Visually assessed body condition shows high heritability in a pedigreed great ape population
Journal Contribution - Journal Article
Body condition, a measure for relative fat mass, is associated with primate health, fitness, and overall welfare. Body condition is often influenced by dietary factors, age, and/or sex, but several body condition measures (body weight, weight-to-height ratios, and so on) also show high heritability across primate species, indicating a role of genetic effects. Although different measures for body condition exist, many require direct handling of animals, which is invasive, time-consuming, and expensive, making them impractical in wild and captive settings. Therefore, noninvasive visual body condition score (BCS) systems were developed for various animal species, including macaques and chimpanzees, to visually assess relative fat mass. Here we evaluate the utility of a visual BCS system in bonobos by assessing (1) inter-rater reliability, (2) links with body mass, a traditional hands-on measure of condition, and (3) the factors driving individual variation in BCS. We adapted the chimpanzee BCS system to rate 76 bonobos in 11 European zoos (92% of the adult population). Inter-rater reliability was high (s* = 0.948), BCSs were positively associated with body mass (β = 0.075) and not predicted by diet, sex, or age, nor were they associated with a higher abundance of obesity-related diseases.

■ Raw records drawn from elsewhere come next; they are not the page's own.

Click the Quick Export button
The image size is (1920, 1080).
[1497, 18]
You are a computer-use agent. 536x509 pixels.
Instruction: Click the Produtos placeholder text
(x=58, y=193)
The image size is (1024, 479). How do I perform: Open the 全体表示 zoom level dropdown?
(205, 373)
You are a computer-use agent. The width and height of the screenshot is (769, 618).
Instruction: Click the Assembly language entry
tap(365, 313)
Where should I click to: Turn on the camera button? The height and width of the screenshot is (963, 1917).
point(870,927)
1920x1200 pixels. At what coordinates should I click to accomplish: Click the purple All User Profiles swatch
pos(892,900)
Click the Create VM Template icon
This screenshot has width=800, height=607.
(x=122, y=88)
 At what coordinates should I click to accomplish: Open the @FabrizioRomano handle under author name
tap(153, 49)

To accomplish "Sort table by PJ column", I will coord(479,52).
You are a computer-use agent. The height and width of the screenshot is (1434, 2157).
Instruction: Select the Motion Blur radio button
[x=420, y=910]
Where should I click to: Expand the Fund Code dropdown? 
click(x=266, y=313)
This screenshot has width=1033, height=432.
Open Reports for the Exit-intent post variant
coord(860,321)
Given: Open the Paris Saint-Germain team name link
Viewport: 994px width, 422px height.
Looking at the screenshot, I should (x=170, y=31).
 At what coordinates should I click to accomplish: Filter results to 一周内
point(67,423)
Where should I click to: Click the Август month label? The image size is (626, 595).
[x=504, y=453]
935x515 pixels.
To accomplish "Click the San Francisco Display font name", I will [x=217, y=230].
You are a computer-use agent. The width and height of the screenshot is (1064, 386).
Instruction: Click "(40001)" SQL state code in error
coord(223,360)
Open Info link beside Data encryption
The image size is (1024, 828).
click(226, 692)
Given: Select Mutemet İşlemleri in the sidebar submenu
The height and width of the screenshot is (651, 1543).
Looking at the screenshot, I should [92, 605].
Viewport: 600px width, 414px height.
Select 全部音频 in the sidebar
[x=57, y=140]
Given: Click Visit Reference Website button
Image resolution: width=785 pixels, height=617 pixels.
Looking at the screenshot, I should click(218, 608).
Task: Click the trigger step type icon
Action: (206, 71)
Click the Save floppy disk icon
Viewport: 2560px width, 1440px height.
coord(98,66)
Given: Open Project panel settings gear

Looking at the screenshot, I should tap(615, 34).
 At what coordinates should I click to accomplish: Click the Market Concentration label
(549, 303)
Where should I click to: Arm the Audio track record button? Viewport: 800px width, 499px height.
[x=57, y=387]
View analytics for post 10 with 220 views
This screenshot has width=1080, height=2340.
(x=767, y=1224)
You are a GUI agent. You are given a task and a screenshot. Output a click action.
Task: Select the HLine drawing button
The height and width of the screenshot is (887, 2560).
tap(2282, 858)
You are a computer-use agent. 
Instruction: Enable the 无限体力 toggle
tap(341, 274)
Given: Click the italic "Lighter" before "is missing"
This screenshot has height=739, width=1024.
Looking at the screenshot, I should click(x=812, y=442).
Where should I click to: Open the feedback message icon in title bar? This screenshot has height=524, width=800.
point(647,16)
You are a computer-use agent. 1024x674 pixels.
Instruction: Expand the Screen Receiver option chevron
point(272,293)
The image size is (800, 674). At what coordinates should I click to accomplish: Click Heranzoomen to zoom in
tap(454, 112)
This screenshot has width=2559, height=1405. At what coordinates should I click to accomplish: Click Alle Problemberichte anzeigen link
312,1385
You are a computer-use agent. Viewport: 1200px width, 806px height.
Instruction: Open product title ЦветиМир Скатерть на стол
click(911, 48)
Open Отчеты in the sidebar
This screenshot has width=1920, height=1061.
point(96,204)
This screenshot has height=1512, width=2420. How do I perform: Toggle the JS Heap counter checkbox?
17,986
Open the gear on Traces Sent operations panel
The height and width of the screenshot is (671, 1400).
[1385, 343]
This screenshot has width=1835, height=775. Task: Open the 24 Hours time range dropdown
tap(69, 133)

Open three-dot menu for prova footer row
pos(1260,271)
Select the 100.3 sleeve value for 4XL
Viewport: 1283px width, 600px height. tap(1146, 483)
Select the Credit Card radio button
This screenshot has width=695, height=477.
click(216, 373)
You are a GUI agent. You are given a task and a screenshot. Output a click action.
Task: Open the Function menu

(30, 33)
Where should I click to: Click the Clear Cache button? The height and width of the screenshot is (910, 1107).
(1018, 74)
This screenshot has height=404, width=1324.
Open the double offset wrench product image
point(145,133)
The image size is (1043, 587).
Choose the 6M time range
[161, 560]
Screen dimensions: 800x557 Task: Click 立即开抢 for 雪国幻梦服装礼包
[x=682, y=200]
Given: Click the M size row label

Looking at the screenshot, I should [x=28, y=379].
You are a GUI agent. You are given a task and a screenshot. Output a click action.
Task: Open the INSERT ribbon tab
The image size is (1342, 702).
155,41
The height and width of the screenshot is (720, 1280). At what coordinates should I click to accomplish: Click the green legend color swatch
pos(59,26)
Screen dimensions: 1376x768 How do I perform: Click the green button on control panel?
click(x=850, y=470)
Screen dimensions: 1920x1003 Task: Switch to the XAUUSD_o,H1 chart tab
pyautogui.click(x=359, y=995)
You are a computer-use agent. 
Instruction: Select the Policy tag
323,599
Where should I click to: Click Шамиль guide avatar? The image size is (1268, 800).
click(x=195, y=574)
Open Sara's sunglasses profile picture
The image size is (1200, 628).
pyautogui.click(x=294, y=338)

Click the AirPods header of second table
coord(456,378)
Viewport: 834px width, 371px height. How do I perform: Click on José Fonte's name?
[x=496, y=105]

Instead, BCSs showed high levels of heritability (h 2 = 0.637), indicating that a majority of body condition variation in bonobos is attributable to genetic similarity of the individuals. This is in line with reported h 2 -values for traditional body condition measures in primates and provides support for the reliability of visual BCS systems in great apes. The results of this study emphasize an often unanticipated role of genetics in determining primate body fat and health that has implications for the management of captive primates. Application of this tool in wild populations would aid to unravel environmental from genetic drivers of body condition variation in primates.